LISTED RECORDS ::
◇ ◇ ◇ ◇ ◇ ◇ ◇

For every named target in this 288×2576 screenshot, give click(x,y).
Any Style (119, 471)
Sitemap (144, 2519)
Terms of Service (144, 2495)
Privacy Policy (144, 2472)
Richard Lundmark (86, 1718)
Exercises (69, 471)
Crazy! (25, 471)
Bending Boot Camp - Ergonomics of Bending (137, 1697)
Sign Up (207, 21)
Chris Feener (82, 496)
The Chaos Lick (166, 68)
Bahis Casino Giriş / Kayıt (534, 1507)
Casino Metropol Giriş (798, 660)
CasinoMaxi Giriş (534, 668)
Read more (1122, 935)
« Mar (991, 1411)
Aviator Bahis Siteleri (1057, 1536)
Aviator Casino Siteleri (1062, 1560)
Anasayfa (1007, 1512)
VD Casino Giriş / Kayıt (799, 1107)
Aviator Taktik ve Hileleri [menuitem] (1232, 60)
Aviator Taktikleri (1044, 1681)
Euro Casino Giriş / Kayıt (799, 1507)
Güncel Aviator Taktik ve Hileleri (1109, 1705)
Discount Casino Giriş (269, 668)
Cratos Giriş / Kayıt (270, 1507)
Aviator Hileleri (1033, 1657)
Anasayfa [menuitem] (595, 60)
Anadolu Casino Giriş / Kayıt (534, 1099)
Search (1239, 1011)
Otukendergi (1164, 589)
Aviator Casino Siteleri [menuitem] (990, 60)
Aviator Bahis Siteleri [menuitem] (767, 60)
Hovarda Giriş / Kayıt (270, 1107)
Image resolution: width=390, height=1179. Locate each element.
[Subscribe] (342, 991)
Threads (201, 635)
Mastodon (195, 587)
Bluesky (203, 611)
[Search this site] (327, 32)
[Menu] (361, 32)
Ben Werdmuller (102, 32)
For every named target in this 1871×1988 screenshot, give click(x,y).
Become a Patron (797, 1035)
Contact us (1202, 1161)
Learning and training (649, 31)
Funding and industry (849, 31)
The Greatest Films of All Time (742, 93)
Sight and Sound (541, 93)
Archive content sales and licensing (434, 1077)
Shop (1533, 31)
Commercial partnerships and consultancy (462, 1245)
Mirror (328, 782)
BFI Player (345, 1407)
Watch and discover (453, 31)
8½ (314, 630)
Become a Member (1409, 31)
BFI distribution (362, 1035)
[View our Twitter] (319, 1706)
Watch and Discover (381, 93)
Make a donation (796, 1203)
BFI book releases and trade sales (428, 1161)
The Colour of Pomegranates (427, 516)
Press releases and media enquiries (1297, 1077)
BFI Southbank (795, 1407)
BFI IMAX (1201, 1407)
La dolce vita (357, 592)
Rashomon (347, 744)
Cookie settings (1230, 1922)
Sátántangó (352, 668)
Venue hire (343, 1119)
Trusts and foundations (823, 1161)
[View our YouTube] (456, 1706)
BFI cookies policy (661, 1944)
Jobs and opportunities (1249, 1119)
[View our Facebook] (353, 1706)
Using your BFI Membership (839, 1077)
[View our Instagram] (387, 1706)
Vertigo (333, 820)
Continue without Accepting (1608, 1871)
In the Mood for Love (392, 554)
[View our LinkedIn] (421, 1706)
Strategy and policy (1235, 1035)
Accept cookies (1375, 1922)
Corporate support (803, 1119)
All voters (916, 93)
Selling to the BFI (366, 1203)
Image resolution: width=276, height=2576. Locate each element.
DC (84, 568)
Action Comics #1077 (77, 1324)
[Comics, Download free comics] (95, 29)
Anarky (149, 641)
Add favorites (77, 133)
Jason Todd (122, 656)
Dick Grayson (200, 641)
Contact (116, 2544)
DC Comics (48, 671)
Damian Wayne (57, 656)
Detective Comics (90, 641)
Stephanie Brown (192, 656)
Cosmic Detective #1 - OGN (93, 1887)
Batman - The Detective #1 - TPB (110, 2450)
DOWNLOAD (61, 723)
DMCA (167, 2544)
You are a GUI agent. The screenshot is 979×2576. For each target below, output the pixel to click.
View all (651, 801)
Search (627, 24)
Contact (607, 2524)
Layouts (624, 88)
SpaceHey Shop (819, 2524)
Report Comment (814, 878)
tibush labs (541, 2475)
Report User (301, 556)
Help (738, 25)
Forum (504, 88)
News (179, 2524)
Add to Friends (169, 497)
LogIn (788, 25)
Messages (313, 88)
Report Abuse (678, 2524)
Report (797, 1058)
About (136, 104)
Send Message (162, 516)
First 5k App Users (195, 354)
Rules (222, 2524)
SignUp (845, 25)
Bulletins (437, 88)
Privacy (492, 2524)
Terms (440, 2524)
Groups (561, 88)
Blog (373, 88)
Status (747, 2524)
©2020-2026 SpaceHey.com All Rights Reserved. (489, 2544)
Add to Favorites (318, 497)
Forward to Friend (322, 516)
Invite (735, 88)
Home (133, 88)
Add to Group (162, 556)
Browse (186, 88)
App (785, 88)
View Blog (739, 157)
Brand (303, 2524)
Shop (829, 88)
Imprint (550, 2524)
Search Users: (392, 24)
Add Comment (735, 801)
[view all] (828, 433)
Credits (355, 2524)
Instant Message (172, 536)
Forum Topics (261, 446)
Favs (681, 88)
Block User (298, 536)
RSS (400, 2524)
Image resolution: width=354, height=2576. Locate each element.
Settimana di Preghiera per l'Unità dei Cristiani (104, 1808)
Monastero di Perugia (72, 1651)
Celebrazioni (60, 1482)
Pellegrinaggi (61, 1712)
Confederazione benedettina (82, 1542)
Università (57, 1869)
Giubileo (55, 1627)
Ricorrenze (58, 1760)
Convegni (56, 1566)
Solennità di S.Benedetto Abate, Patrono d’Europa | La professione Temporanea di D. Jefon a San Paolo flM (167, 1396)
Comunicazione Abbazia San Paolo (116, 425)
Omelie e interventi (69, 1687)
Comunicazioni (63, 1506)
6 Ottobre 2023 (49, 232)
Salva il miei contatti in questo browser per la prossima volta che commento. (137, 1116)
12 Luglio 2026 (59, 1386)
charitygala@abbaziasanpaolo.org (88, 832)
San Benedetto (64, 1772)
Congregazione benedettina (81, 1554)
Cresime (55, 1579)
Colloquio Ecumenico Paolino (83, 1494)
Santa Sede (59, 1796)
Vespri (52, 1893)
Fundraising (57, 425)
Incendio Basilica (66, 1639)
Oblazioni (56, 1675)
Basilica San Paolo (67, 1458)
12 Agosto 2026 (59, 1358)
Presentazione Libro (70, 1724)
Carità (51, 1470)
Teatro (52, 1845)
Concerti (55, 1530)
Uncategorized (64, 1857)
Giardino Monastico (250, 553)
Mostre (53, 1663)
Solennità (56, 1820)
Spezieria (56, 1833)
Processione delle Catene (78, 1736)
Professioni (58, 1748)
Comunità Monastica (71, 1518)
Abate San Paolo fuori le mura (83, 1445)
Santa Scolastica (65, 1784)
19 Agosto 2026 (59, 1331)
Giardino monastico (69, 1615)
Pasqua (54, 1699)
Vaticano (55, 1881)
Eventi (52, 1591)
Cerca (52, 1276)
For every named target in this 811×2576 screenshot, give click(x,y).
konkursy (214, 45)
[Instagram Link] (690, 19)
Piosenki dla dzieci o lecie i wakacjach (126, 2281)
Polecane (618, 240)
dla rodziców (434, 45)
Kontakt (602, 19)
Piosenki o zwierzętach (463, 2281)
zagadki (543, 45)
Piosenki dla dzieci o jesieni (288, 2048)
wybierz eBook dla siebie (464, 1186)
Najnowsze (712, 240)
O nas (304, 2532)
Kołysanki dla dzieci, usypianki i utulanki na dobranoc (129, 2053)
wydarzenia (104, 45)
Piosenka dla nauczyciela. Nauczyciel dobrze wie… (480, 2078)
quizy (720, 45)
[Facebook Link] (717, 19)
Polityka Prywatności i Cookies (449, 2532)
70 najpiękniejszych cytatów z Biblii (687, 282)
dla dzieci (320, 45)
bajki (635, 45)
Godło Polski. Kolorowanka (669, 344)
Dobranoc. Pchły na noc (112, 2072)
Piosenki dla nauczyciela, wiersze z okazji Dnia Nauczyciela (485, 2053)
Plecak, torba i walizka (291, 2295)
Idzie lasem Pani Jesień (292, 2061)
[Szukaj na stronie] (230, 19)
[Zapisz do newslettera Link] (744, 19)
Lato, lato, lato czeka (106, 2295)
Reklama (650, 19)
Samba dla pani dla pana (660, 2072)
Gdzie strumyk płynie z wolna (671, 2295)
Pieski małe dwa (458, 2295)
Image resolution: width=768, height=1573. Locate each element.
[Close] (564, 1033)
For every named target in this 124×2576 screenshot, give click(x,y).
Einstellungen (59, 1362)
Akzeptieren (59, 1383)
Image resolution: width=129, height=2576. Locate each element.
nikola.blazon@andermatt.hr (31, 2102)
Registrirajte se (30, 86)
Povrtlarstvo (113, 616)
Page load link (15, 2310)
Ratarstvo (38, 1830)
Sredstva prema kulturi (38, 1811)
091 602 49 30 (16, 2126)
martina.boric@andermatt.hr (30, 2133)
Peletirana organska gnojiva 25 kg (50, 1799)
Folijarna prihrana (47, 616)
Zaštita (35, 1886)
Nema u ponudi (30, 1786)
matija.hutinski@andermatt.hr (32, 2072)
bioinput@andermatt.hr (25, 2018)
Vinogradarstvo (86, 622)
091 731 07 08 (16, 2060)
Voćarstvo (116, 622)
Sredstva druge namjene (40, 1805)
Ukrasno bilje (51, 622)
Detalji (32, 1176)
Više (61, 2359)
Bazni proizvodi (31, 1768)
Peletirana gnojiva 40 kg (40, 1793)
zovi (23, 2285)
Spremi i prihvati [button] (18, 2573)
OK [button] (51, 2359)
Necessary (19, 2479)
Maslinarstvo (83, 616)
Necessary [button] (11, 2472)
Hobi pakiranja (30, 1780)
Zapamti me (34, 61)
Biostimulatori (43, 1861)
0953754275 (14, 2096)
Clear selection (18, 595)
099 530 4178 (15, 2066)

◇ ◇ ◇ ◇ ◇ ◇ ◇

TASK ITEM ::
Please transcribe only the lines in the records above running from the line that has "App (785, 88)" through the line that has "Spezieria (56, 1833)", both included, exactly as they appear.

RESULT FOR THIS TASK ::
App (785, 88)
View Blog (739, 157)
Brand (303, 2524)
Shop (829, 88)
Imprint (550, 2524)
Search Users: (392, 24)
Add Comment (735, 801)
[view all] (828, 433)
Credits (355, 2524)
Instant Message (172, 536)
Forum Topics (261, 446)
Favs (681, 88)
Block User (298, 536)
RSS (400, 2524)
Image resolution: width=354, height=2576. Locate each element.
Settimana di Preghiera per l'Unità dei Cristiani (104, 1808)
Monastero di Perugia (72, 1651)
Celebrazioni (60, 1482)
Pellegrinaggi (61, 1712)
Confederazione benedettina (82, 1542)
Università (57, 1869)
Giubileo (55, 1627)
Ricorrenze (58, 1760)
Convegni (56, 1566)
Solennità di S.Benedetto Abate, Patrono d’Europa | La professione Temporanea di D. Jefon a San Paolo flM (167, 1396)
Comunicazione Abbazia San Paolo (116, 425)
Omelie e interventi (69, 1687)
Comunicazioni (63, 1506)
6 Ottobre 2023 (49, 232)
Salva il miei contatti in questo browser per la prossima volta che commento. (137, 1116)
12 Luglio 2026 (59, 1386)
charitygala@abbaziasanpaolo.org (88, 832)
San Benedetto (64, 1772)
Congregazione benedettina (81, 1554)
Cresime (55, 1579)
Colloquio Ecumenico Paolino (83, 1494)
Santa Sede (59, 1796)
Vespri (52, 1893)
Fundraising (57, 425)
Incendio Basilica (66, 1639)
Oblazioni (56, 1675)
Basilica San Paolo (67, 1458)
12 Agosto 2026 (59, 1358)
Presentazione Libro (70, 1724)
Carità (51, 1470)
Teatro (52, 1845)
Concerti (55, 1530)
Uncategorized (64, 1857)
Giardino Monastico (250, 553)
Mostre (53, 1663)
Solennità (56, 1820)
Spezieria (56, 1833)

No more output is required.